TPP-fearing farmers get lip service?

by Ayako Mie

Staff Writer

Prime Minister Shinzo Abe sees participation in the Trans-Pacific Partnership as a way to bolster Japan-U.S. relations but the requirement to scrap tariffs across the board alarms farmers, who want assurances of a safety net to make up for, according to the latest government estimates, a loss in production value of ¥3.2 trillion.

Among the hardest hit will be rice farmers. According to the same government report, the value of rice production will be cut by ¥1.1 trillion, or more than 40 percent of the current output, if the 778 percent tariff is dropped. Wheat production value will be cut by more than 96 percent, if its 252 percent tariff is scrapped.

“The loss for the farming sector will be much more devastating,” said Koji Futada, president of the National Chamber of Agriculture. “It will destroy the community around it,” said Futada, who argues that farming is vital not only for the harvests but also for maintaining the ecosystem.

Japan hopes to join the TPP negotiations in July after the U.S. Congress authorizes its entry. The 11 countries participating in the free-trade agreement gave the green light last month.
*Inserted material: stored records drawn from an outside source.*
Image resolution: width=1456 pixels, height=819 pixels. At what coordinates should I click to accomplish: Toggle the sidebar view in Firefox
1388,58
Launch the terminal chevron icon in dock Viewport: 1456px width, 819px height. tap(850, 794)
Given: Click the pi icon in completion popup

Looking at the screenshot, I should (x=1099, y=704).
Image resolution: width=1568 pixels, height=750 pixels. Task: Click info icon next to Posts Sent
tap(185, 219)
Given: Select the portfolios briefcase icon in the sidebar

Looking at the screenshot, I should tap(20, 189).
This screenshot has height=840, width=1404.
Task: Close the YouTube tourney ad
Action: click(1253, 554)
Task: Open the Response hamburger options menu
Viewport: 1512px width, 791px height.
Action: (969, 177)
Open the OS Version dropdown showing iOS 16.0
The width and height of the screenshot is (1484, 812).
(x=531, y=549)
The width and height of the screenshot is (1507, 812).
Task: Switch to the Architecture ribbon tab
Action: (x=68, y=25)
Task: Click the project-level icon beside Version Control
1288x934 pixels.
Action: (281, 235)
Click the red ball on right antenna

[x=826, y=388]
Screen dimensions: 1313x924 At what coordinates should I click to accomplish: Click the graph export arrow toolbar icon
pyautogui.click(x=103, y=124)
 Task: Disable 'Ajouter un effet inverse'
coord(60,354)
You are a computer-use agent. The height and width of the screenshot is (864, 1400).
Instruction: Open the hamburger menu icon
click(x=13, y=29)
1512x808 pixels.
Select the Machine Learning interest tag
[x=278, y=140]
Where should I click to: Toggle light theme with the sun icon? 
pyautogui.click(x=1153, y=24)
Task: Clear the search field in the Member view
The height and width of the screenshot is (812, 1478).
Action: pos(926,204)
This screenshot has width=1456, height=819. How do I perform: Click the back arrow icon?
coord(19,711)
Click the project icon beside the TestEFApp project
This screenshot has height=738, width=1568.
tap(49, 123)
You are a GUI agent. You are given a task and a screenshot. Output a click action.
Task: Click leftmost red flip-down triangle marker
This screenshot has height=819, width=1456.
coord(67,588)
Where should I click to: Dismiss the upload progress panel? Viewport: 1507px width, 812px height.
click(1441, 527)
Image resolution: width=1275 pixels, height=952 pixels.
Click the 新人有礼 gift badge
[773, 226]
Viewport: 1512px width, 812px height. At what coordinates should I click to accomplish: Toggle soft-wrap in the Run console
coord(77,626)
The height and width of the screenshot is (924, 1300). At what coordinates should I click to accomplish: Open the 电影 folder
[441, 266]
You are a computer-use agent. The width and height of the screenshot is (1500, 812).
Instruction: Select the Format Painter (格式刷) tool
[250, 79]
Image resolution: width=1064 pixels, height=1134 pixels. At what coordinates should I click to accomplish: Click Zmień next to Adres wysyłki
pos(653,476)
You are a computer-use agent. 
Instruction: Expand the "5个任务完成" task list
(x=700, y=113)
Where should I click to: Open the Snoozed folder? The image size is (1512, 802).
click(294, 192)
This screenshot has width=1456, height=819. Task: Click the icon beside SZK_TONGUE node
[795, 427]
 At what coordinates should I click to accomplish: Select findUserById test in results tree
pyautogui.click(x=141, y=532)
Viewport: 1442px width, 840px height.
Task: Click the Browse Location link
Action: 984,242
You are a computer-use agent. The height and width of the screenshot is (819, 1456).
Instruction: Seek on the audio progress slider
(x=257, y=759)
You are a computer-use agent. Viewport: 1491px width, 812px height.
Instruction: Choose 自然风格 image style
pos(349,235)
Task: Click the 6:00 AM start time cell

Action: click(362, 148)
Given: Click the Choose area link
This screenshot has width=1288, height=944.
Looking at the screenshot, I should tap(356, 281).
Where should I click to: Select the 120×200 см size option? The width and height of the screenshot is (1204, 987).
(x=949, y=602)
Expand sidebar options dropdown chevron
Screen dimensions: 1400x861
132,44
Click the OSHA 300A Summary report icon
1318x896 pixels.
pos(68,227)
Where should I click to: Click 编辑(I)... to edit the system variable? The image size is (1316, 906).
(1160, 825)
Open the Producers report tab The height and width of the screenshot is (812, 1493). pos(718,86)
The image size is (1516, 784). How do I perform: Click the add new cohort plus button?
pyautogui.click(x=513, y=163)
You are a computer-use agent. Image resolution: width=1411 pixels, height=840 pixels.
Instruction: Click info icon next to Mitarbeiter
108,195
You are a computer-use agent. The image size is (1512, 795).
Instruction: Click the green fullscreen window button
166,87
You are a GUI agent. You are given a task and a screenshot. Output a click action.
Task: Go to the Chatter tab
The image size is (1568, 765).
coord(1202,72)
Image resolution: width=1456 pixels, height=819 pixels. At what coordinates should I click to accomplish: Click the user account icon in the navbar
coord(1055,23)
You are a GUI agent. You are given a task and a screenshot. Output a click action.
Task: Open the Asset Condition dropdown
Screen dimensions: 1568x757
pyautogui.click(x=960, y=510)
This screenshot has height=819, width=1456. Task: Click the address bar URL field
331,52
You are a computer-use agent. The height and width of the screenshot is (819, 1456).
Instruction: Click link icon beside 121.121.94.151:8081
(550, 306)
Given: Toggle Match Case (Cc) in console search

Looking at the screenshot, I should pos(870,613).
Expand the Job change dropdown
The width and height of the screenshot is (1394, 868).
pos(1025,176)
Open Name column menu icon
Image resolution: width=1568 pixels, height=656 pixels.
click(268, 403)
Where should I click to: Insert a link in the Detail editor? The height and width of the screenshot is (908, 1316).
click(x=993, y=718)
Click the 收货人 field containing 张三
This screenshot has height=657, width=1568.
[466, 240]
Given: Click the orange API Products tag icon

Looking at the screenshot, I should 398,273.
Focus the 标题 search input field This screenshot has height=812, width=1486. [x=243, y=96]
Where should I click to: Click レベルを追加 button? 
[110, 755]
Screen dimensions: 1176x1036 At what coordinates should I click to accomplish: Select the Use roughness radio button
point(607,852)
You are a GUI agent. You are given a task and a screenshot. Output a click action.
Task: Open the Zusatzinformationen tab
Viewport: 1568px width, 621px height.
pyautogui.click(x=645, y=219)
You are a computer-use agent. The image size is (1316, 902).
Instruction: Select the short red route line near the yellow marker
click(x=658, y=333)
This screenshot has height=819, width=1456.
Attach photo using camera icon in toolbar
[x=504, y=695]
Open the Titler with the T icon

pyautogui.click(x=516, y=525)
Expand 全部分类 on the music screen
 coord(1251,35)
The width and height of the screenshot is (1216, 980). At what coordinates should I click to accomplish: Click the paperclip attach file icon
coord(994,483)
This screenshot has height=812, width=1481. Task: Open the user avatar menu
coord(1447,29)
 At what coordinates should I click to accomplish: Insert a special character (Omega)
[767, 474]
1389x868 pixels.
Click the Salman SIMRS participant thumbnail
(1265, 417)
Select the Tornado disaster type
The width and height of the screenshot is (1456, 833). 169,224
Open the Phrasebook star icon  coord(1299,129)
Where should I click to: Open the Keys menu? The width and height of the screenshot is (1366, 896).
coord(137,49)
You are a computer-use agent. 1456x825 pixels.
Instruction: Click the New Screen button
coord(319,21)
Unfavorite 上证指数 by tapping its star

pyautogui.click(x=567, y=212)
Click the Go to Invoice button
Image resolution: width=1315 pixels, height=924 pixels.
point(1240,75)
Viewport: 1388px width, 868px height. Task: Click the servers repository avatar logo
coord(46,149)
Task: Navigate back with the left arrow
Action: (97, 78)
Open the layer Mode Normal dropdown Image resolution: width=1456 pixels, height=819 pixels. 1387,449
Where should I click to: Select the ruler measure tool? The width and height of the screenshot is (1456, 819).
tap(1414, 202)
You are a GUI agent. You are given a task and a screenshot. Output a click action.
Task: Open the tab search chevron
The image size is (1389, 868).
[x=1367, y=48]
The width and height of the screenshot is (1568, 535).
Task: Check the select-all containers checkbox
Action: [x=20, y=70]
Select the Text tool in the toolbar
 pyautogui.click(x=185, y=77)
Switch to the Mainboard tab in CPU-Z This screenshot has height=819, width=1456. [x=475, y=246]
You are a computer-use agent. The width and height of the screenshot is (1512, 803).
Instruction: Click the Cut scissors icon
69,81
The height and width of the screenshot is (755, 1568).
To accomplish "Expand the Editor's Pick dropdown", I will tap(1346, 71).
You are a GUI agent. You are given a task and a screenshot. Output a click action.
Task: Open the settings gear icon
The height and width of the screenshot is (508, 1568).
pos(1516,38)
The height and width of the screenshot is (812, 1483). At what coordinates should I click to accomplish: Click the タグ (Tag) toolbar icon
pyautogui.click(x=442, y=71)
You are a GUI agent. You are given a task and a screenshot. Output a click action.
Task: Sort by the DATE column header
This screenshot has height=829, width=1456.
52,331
Amid persistent pressure from the agricultural sector, Abe has repeatedly stressed that the government will not unconditionally scrap tariffs, notably on rice, dairy items, sugar, wheat and beef and pork. The ruling Liberal Democratic Party will add this pledge to its campaign platform for the Upper House election in July to appeal to farmers, a significant constituency for the party.

But the pledge comes without clear strategies. While the U.S. will keep its tariffs on Japanese cars for as long as allowed by the agreement, nothing similar yet applies to American agricultural products.

It is also unclear if Japan can leave the talks once it joins. With an agreement expected by the end of the year, Japan has little time to negotiate terms.

“Japan missed the biggest benefit of the TPP, which is the liberalization of the auto industry, because it struck a deal with the U.S. even before joining the formal negotiation table,” said Yuichiro Tamaki, a Lower House lawmaker of the Democratic Party of Japan. “The best Japan could do is to seek an exception for the rice tariff, which would be very hard.”

In fact, New Zealand trade minister Tim Groser last month insisted that all trade, including farm products, should be liberalized under the TPP without exception to avoid the risk of opening the floodgates to further demands.

Although the LDP recently proposed doubling the income of farmers in 10 years, few are reassured in the absence of concrete measures.

Futada of the National Chamber of Agriculture backs a direct payment system to subsidize farmers regardless of production size or market price, which are volatile.

Rice has long been protected, and production limited, to maintain a high price, even as consumption has declined by half per capita over the last 40 years.

The direct payment system would shield farmers from falling prices, but at the cost of creating a fiscal burden.

Under a quasi-direct payment system introduced in 2010 by the DPJ, which was in power at the time, rice growers receive ¥15,000 per 10 are, or a tenth of a hectare. The LDP plans to extend the program to owners of grasslands, orchards and other fields, but no details of the system have been set.

The government also aims to increase Japan’s exports of agricultural and fisheries products from the current ¥450 billion to ¥1 trillion by 2020. Some proponents of the TPP say that rice farmers could also benefit from such a strategy.

But Japanese rice exports only totaled a mere ¥726 million in 2012, a fraction of the value of all exports.

Futada said it would be hard for Japanese rice to make inroads overseas, as the short-grained variety common here is mainly used in Japanese food. In order to make Japanese rice more competitive, Japanese cuisine would have to be promoted more aggressively, Futada said.

“I have tried to market Japanese rice overseas before, but it cannot compete with cheap locally grown rice,” said Futada. “Rice exports will only be sustainable if the government introduces subsidies to close the price gap and forges an environment in which more people eat Japanese rice.”